Избранный фрагмент
------------------------------------------------------------
Упоминания о зайцах позволяют в этих случаях судить об охотничьем азарте, овладевавшем мемуаристами и писателями-охотниками (в том числе и теми, с кем принято связывать сегодня создание русского литературного канона), но и о некоторых нарративных особенностях, осложняющих или разнообразящих представление о самой русской литературе XIX века. Главной из них можно счесть кажущуюся «несерьезность» таких упоминаний: на фоне общественных, политических и морально-нравственных проблем, будораживших литературную критику второй половины XIX века, «заячьи» мотивы усложняют и разнообразят магистральные для нее темы «правды», социальной критики и общественной пользы дискурсивными «мелочами» бытового, юмористического и автобиографического плана. Изобразительной иллюстрацией такого отношения может служить картина Василия Перова «Охотники на привале» (1871, авторский повтор картины был сделан в 1877 году), воспринятая уже ее первыми зрителями как бытовой анекдот на тему «вранья», хвастовства и охотничьих баек, и вместе с тем – как отход художника от социальной тенденциозности периода «Проводов покойницы» (1865), «Тройки» (1866) и «Утопленницы» (1867)[134].

Образ зайца – робкого потешного ушастого зверька, вся защита которого состоит в быстрых лапах, – давал в этих случаях повод к своего рода анекдотической сентиментальности, которую, кажется сегодня, трудно соотнести с таким занятием, как охота. Так, например, в описании Аксакова лучшая охота на зайцев-беляков начинается весной

около больших и средних рек, на островах, залитых со всех сторон полою водою. Эта охота очень добычлива; на иной небольшой островок набежит зайцев множество, и они, взбуженные охотниками, бегают как угорелые взад и вперед, подобно испуганному, рассеянному стаду овец; некоторые от страха бросаются в воду и переплывают иногда немалое пространство. В это время стреляют их в большом количестве;

но, признается он здесь же, сам он «никогда не любил такой охоты, похожей на какую-то бойню загнанной в загородь скотины». Некрасов опишет ту же сцену в неоконченном романе «Тонкий человек» (1853–1855)[135] и положит ее в основу поэмы «Дедушка Мазай и зайцы» (1870). Герой последней, как мы помним со школьных лет, спасает зайцев во время паводка, возвращаясь в деревню – к потехе односельчан – в лодке, заполненной ушастыми пассажирами, и еще таща за собою бревно с ними же. Заметим вместе с тем, что анекдотичность и умилительность истории, вложенной Некрасовым в уста Мазая (а также юмористические иллюстрации, которыми обычно сопровождается эта поэма в книгах для детей), в целом сглаживает мрачную зарисовку ее начала, которое тоже способно стать поводом для суждений о нравах русского простонародья:

В нашем болотистом, низменном крае

Впятеро больше бы дичи велось,

Кабы сетями ее не ловили,

Кабы силками ее не давили;

Зайцы вот тоже, – их жалко до слез!
------------------------------------------------------------
Записи набора данных
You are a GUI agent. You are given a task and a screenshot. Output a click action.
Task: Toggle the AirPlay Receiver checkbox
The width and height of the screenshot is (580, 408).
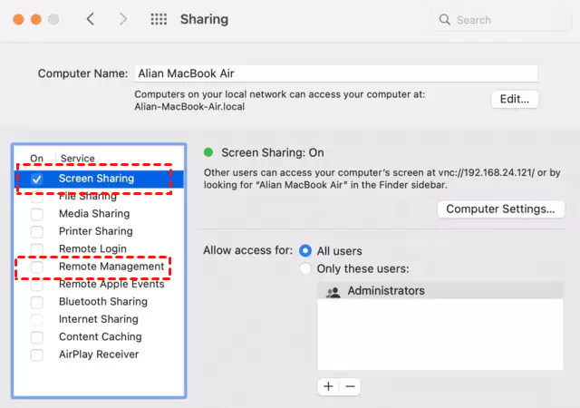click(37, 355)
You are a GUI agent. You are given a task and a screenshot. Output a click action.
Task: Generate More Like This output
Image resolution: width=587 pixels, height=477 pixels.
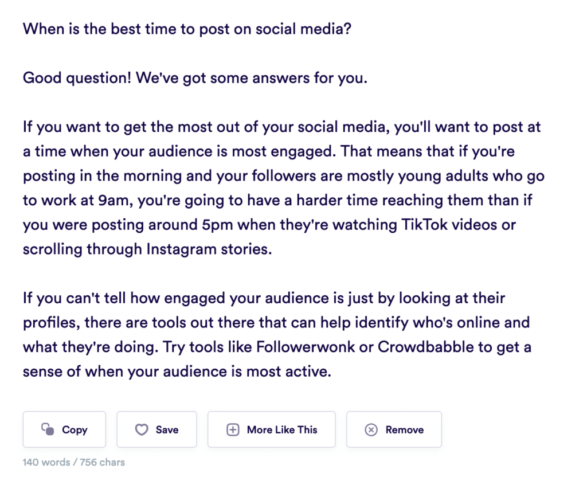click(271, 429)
------------------------------------------------------------
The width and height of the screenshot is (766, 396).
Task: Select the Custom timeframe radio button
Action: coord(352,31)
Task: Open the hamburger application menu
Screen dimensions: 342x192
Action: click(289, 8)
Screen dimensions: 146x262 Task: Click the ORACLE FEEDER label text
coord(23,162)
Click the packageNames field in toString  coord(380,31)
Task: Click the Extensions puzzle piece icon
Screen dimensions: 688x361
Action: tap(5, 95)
------------------------------------------------------------
Задание 1
Выведите дословно часть фрагмента о зайцах в русской литературе: начните со слов «В нашем болотистом, низменном» и остановитесь после слов «жалко до слез!».
Задание 2
Перечислите все картины Василия Перова, упомянутые во фрагменте о зайцах в русской литературе.

Образец ответа 1
В нашем болотистом, низменном крае

Впятеро больше бы дичи велось,

Кабы сетями ее не ловили,

Кабы силками ее не давили;

Зайцы вот тоже, – их жалко до слез!

Образец ответа 2
«Охотники на привале», «Проводы покойницы», «Тройка», «Утопленница».